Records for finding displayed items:
<<<<
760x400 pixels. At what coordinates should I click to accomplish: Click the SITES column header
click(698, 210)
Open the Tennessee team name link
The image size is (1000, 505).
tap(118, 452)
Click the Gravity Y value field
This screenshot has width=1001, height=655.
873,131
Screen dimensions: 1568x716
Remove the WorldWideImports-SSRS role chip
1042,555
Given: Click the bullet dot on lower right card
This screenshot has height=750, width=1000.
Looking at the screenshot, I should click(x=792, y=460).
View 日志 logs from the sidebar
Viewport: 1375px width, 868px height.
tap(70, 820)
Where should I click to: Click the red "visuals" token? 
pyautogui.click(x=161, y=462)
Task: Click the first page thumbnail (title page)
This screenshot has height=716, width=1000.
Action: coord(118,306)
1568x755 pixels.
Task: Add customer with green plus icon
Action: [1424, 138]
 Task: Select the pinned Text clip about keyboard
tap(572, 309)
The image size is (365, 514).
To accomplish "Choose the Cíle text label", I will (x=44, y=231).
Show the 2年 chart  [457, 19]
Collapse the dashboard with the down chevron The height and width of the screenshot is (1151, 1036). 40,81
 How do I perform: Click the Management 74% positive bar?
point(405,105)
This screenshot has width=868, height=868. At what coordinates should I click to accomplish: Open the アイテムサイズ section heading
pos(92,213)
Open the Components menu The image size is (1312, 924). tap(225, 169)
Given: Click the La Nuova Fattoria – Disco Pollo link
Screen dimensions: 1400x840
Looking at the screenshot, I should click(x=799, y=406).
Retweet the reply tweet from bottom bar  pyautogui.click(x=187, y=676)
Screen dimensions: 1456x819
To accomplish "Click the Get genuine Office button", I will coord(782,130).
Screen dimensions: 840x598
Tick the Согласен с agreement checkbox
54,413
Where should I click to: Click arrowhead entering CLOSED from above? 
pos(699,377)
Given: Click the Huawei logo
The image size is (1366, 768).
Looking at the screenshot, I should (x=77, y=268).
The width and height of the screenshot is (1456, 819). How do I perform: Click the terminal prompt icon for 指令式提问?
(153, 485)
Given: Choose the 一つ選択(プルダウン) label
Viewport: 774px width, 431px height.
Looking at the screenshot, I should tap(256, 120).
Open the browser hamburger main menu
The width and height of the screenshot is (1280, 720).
>>>>
- What you should do:
Rewrite all of the data above, substituting "Screen size" for every occurrence of "Screen dimensions" and keeping everything else the same.

- Solution to this task:
760x400 pixels. At what coordinates should I click to accomplish: Click the SITES column header
click(698, 210)
Open the Tennessee team name link
The image size is (1000, 505).
tap(118, 452)
Click the Gravity Y value field
This screenshot has width=1001, height=655.
873,131
Screen size: 1568x716
Remove the WorldWideImports-SSRS role chip
1042,555
Given: Click the bullet dot on lower right card
This screenshot has height=750, width=1000.
Looking at the screenshot, I should click(x=792, y=460).
View 日志 logs from the sidebar
Viewport: 1375px width, 868px height.
tap(70, 820)
Where should I click to: Click the red "visuals" token? 
pyautogui.click(x=161, y=462)
Task: Click the first page thumbnail (title page)
This screenshot has height=716, width=1000.
Action: coord(118,306)
1568x755 pixels.
Task: Add customer with green plus icon
Action: [1424, 138]
 Task: Select the pinned Text clip about keyboard
tap(572, 309)
The image size is (365, 514).
To accomplish "Choose the Cíle text label", I will (x=44, y=231).
Show the 2年 chart  [457, 19]
Collapse the dashboard with the down chevron The height and width of the screenshot is (1151, 1036). 40,81
 How do I perform: Click the Management 74% positive bar?
point(405,105)
This screenshot has width=868, height=868. At what coordinates should I click to accomplish: Open the アイテムサイズ section heading
pos(92,213)
Open the Components menu The image size is (1312, 924). tap(225, 169)
Given: Click the La Nuova Fattoria – Disco Pollo link
Screen size: 1400x840
Looking at the screenshot, I should click(x=799, y=406).
Retweet the reply tweet from bottom bar  pyautogui.click(x=187, y=676)
Screen size: 1456x819
To accomplish "Click the Get genuine Office button", I will coord(782,130).
Screen size: 840x598
Tick the Согласен с agreement checkbox
54,413
Where should I click to: Click arrowhead entering CLOSED from above? 
pos(699,377)
Given: Click the Huawei logo
The image size is (1366, 768).
Looking at the screenshot, I should (x=77, y=268).
The width and height of the screenshot is (1456, 819). How do I perform: Click the terminal prompt icon for 指令式提问?
(153, 485)
Given: Choose the 一つ選択(プルダウン) label
Viewport: 774px width, 431px height.
Looking at the screenshot, I should tap(256, 120).
Open the browser hamburger main menu
The width and height of the screenshot is (1280, 720).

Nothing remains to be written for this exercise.